• AIM OF THE TASK:
Where in the entries below does "plus" appear? Copy every line that has it.
--- TASK INPUT Enclosed Below ---
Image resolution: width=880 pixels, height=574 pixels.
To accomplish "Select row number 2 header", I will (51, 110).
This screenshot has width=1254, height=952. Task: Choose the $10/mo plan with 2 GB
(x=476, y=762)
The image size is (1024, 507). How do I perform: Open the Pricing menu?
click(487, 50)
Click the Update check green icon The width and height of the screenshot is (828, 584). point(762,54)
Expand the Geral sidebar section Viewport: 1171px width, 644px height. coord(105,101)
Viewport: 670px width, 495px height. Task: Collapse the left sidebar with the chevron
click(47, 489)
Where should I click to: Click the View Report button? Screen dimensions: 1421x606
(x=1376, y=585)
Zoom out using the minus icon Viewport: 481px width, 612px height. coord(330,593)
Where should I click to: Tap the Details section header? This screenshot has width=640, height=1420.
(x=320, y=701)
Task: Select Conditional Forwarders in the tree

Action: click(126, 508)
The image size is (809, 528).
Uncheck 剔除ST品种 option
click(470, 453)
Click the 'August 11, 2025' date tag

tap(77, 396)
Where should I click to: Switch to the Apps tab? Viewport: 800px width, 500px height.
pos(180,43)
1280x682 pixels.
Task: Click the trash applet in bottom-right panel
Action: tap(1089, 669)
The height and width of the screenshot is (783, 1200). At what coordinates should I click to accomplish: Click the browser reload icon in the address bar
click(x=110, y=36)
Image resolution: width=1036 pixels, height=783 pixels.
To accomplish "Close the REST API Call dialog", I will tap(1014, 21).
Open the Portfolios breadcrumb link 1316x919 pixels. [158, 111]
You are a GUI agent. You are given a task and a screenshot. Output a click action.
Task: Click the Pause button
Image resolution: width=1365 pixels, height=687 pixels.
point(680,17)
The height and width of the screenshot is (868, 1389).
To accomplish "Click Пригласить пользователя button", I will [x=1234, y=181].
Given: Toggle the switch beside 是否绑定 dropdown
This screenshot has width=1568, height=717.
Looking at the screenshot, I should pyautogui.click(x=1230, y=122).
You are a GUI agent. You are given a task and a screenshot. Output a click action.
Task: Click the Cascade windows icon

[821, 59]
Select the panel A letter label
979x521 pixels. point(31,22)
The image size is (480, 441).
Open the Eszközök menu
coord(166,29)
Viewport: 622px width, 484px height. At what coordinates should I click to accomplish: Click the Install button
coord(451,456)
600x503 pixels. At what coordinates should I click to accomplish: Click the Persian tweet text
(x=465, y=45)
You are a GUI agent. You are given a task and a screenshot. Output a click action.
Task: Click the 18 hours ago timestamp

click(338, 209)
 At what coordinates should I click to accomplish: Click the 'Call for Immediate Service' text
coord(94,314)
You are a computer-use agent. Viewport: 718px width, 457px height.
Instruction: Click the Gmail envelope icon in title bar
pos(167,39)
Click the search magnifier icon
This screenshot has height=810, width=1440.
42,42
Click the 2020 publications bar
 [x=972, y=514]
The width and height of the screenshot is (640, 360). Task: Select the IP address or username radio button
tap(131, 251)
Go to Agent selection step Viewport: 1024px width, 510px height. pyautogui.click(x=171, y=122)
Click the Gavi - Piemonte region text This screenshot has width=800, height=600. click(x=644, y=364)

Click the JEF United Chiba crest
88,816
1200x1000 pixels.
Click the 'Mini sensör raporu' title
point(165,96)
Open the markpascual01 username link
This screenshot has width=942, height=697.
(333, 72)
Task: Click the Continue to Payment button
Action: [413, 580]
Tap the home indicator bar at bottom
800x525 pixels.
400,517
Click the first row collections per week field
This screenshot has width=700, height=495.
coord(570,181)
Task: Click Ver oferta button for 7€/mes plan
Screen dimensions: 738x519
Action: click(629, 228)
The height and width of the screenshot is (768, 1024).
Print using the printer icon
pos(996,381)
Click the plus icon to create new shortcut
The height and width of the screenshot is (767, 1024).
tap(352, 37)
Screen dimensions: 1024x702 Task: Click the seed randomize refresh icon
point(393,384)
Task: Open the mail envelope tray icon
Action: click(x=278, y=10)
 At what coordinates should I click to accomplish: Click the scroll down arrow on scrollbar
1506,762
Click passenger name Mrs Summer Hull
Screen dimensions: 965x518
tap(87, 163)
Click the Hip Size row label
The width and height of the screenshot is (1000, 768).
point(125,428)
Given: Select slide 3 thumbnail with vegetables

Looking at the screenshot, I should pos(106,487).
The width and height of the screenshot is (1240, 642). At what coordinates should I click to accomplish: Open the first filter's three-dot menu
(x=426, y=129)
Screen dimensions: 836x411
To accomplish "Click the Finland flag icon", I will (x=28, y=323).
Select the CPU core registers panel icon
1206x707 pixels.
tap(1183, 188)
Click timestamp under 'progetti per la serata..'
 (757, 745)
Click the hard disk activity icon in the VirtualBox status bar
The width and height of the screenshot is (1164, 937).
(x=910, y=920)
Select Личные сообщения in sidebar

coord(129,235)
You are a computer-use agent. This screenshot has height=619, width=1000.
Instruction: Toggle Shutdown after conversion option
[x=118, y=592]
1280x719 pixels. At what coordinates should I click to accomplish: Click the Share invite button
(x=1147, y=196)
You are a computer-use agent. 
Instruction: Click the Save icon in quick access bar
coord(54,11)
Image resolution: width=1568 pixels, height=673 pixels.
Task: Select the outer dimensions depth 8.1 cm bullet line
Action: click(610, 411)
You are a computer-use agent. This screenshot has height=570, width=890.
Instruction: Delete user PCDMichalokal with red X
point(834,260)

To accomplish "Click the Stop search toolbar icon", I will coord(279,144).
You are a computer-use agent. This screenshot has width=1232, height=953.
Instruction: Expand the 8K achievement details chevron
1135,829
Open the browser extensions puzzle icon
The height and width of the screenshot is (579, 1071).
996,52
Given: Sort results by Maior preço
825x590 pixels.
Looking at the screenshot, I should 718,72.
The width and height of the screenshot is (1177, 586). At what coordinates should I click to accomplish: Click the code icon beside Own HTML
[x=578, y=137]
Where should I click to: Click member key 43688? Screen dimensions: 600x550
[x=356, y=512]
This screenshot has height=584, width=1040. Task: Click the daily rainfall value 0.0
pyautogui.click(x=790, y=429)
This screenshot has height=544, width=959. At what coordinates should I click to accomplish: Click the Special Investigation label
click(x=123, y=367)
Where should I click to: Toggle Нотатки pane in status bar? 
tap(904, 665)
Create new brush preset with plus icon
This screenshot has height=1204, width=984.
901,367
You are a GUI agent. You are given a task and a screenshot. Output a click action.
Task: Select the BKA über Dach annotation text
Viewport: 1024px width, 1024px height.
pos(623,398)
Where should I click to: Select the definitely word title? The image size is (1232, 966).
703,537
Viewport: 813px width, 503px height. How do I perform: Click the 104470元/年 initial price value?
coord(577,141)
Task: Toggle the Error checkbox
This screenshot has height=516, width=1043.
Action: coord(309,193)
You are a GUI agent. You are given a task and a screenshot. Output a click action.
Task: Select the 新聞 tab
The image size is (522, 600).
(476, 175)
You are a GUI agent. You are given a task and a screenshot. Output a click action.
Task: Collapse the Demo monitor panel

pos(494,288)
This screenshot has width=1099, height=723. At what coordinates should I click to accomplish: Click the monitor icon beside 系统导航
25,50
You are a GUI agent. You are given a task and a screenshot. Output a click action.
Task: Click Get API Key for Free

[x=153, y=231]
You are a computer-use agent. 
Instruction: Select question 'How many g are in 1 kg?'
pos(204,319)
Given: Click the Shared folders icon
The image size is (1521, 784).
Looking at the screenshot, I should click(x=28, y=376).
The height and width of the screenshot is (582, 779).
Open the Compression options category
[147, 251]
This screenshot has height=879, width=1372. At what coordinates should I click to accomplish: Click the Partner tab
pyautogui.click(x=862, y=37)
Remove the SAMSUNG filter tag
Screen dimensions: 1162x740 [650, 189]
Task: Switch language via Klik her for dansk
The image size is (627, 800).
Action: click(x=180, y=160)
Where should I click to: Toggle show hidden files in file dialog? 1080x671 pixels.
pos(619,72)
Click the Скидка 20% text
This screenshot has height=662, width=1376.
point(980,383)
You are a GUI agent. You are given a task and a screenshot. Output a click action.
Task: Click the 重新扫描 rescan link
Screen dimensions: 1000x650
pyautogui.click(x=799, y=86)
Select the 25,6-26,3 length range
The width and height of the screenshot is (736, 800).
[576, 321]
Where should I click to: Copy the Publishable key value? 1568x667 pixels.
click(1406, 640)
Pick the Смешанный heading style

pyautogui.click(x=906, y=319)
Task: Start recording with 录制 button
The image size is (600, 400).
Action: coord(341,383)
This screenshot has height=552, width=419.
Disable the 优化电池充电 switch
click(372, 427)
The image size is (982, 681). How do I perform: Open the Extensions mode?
--- End of Enclosed TASK INPUT ---
• RESPONSE TO THIS EXERCISE:
Click the plus icon to create new shortcut
Create new brush preset with plus icon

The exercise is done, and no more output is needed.